What the task requires — When you reach the listing below, copy each line exactly.

Information —
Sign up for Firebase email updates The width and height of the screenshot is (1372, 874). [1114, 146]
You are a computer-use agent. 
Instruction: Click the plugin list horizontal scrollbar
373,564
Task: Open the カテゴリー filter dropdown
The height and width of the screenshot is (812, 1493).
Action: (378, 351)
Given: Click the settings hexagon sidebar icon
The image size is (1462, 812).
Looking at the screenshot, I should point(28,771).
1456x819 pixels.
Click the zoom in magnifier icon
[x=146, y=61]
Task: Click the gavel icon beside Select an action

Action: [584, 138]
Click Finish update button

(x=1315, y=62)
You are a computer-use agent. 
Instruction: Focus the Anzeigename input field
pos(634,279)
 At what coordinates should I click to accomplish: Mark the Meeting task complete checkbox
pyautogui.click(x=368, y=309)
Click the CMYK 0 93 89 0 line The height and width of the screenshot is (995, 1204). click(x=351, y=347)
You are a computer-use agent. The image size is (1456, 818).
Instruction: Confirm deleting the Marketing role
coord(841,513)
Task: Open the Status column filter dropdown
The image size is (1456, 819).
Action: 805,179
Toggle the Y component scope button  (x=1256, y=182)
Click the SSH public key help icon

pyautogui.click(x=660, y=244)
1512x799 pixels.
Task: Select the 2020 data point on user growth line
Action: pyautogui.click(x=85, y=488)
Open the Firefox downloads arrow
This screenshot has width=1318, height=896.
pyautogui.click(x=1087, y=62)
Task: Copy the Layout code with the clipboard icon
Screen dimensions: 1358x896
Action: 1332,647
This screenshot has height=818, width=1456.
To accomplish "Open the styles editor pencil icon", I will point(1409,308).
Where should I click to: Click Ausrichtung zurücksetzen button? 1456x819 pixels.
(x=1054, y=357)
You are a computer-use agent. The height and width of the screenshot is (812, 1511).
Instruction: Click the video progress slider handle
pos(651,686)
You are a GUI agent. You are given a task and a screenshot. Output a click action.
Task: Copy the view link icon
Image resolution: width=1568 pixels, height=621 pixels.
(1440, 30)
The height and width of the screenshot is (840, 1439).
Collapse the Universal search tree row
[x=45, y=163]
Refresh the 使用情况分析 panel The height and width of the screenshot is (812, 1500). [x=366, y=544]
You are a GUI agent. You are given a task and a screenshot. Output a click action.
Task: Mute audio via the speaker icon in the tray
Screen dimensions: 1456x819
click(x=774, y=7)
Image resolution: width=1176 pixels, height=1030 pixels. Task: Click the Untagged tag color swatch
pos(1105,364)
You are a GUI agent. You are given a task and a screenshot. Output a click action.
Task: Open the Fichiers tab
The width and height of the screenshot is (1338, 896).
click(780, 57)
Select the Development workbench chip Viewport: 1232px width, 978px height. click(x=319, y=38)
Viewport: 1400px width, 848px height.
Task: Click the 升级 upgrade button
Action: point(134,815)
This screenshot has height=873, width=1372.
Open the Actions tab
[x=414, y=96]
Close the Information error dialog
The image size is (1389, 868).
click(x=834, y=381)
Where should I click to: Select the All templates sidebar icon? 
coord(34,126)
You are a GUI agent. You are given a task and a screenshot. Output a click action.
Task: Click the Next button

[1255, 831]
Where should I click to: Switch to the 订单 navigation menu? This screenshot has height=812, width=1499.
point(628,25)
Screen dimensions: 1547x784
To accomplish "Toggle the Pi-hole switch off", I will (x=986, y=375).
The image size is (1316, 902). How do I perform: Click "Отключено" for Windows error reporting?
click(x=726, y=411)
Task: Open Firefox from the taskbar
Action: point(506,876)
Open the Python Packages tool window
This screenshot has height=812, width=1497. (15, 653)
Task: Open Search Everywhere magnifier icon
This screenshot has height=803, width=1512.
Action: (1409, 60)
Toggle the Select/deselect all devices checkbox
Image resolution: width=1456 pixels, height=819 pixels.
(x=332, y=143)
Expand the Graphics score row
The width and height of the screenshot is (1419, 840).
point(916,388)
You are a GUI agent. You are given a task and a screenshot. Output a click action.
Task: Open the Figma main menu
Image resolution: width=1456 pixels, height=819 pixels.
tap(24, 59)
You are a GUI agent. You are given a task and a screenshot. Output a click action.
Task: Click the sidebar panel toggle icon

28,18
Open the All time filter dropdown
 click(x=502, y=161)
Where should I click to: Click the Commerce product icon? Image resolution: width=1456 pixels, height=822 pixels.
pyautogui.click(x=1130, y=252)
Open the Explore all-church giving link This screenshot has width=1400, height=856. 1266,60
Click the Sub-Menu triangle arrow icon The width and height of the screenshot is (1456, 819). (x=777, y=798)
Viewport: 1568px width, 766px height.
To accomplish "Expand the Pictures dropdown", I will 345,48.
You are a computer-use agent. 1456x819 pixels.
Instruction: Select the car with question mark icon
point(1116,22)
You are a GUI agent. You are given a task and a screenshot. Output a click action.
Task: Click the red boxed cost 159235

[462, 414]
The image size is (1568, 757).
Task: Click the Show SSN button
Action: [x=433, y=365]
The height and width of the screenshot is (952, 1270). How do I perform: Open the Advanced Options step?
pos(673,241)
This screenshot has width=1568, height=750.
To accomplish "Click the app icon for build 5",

Finished exercise —
Sign up for Firebase email updates The width and height of the screenshot is (1372, 874). [1114, 146]
You are a computer-use agent. 
Instruction: Click the plugin list horizontal scrollbar
373,564
Task: Open the カテゴリー filter dropdown
The height and width of the screenshot is (812, 1493).
Action: (378, 351)
Given: Click the settings hexagon sidebar icon
The image size is (1462, 812).
Looking at the screenshot, I should point(28,771).
1456x819 pixels.
Click the zoom in magnifier icon
[x=146, y=61]
Task: Click the gavel icon beside Select an action

Action: [584, 138]
Click Finish update button

(x=1315, y=62)
You are a computer-use agent. 
Instruction: Focus the Anzeigename input field
pos(634,279)
 At what coordinates should I click to accomplish: Mark the Meeting task complete checkbox
pyautogui.click(x=368, y=309)
Click the CMYK 0 93 89 0 line The height and width of the screenshot is (995, 1204). click(x=351, y=347)
You are a computer-use agent. The image size is (1456, 818).
Instruction: Confirm deleting the Marketing role
coord(841,513)
Task: Open the Status column filter dropdown
The image size is (1456, 819).
Action: 805,179
Toggle the Y component scope button  (x=1256, y=182)
Click the SSH public key help icon

pyautogui.click(x=660, y=244)
1512x799 pixels.
Task: Select the 2020 data point on user growth line
Action: pyautogui.click(x=85, y=488)
Open the Firefox downloads arrow
This screenshot has width=1318, height=896.
pyautogui.click(x=1087, y=62)
Task: Copy the Layout code with the clipboard icon
Screen dimensions: 1358x896
Action: 1332,647
This screenshot has height=818, width=1456.
To accomplish "Open the styles editor pencil icon", I will point(1409,308).
Where should I click to: Click Ausrichtung zurücksetzen button? 1456x819 pixels.
(x=1054, y=357)
You are a computer-use agent. The height and width of the screenshot is (812, 1511).
Instruction: Click the video progress slider handle
pos(651,686)
You are a GUI agent. You are given a task and a screenshot. Output a click action.
Task: Copy the view link icon
Image resolution: width=1568 pixels, height=621 pixels.
(1440, 30)
The height and width of the screenshot is (840, 1439).
Collapse the Universal search tree row
[x=45, y=163]
Refresh the 使用情况分析 panel The height and width of the screenshot is (812, 1500). [x=366, y=544]
You are a GUI agent. You are given a task and a screenshot. Output a click action.
Task: Mute audio via the speaker icon in the tray
Screen dimensions: 1456x819
click(x=774, y=7)
Image resolution: width=1176 pixels, height=1030 pixels. Task: Click the Untagged tag color swatch
pos(1105,364)
You are a GUI agent. You are given a task and a screenshot. Output a click action.
Task: Open the Fichiers tab
The width and height of the screenshot is (1338, 896).
click(780, 57)
Select the Development workbench chip Viewport: 1232px width, 978px height. click(x=319, y=38)
Viewport: 1400px width, 848px height.
Task: Click the 升级 upgrade button
Action: point(134,815)
This screenshot has height=873, width=1372.
Open the Actions tab
[x=414, y=96]
Close the Information error dialog
The image size is (1389, 868).
click(x=834, y=381)
Where should I click to: Select the All templates sidebar icon? 
coord(34,126)
You are a GUI agent. You are given a task and a screenshot. Output a click action.
Task: Click the Next button

[1255, 831]
Where should I click to: Switch to the 订单 navigation menu? This screenshot has height=812, width=1499.
point(628,25)
Screen dimensions: 1547x784
To accomplish "Toggle the Pi-hole switch off", I will (x=986, y=375).
The image size is (1316, 902). How do I perform: Click "Отключено" for Windows error reporting?
click(x=726, y=411)
Task: Open Firefox from the taskbar
Action: point(506,876)
Open the Python Packages tool window
This screenshot has height=812, width=1497. (15, 653)
Task: Open Search Everywhere magnifier icon
This screenshot has height=803, width=1512.
Action: (1409, 60)
Toggle the Select/deselect all devices checkbox
Image resolution: width=1456 pixels, height=819 pixels.
(x=332, y=143)
Expand the Graphics score row
The width and height of the screenshot is (1419, 840).
point(916,388)
You are a GUI agent. You are given a task and a screenshot. Output a click action.
Task: Open the Figma main menu
Image resolution: width=1456 pixels, height=819 pixels.
tap(24, 59)
You are a GUI agent. You are given a task and a screenshot. Output a click action.
Task: Click the sidebar panel toggle icon

28,18
Open the All time filter dropdown
 click(x=502, y=161)
Where should I click to: Click the Commerce product icon? Image resolution: width=1456 pixels, height=822 pixels.
pyautogui.click(x=1130, y=252)
Open the Explore all-church giving link This screenshot has width=1400, height=856. 1266,60
Click the Sub-Menu triangle arrow icon The width and height of the screenshot is (1456, 819). (x=777, y=798)
Viewport: 1568px width, 766px height.
To accomplish "Expand the Pictures dropdown", I will 345,48.
You are a computer-use agent. 1456x819 pixels.
Instruction: Select the car with question mark icon
point(1116,22)
You are a GUI agent. You are given a task and a screenshot. Output a click action.
Task: Click the red boxed cost 159235

[462, 414]
The image size is (1568, 757).
Task: Click the Show SSN button
Action: [x=433, y=365]
The height and width of the screenshot is (952, 1270). How do I perform: Open the Advanced Options step?
pos(673,241)
This screenshot has width=1568, height=750.
To accomplish "Click the app icon for build 5",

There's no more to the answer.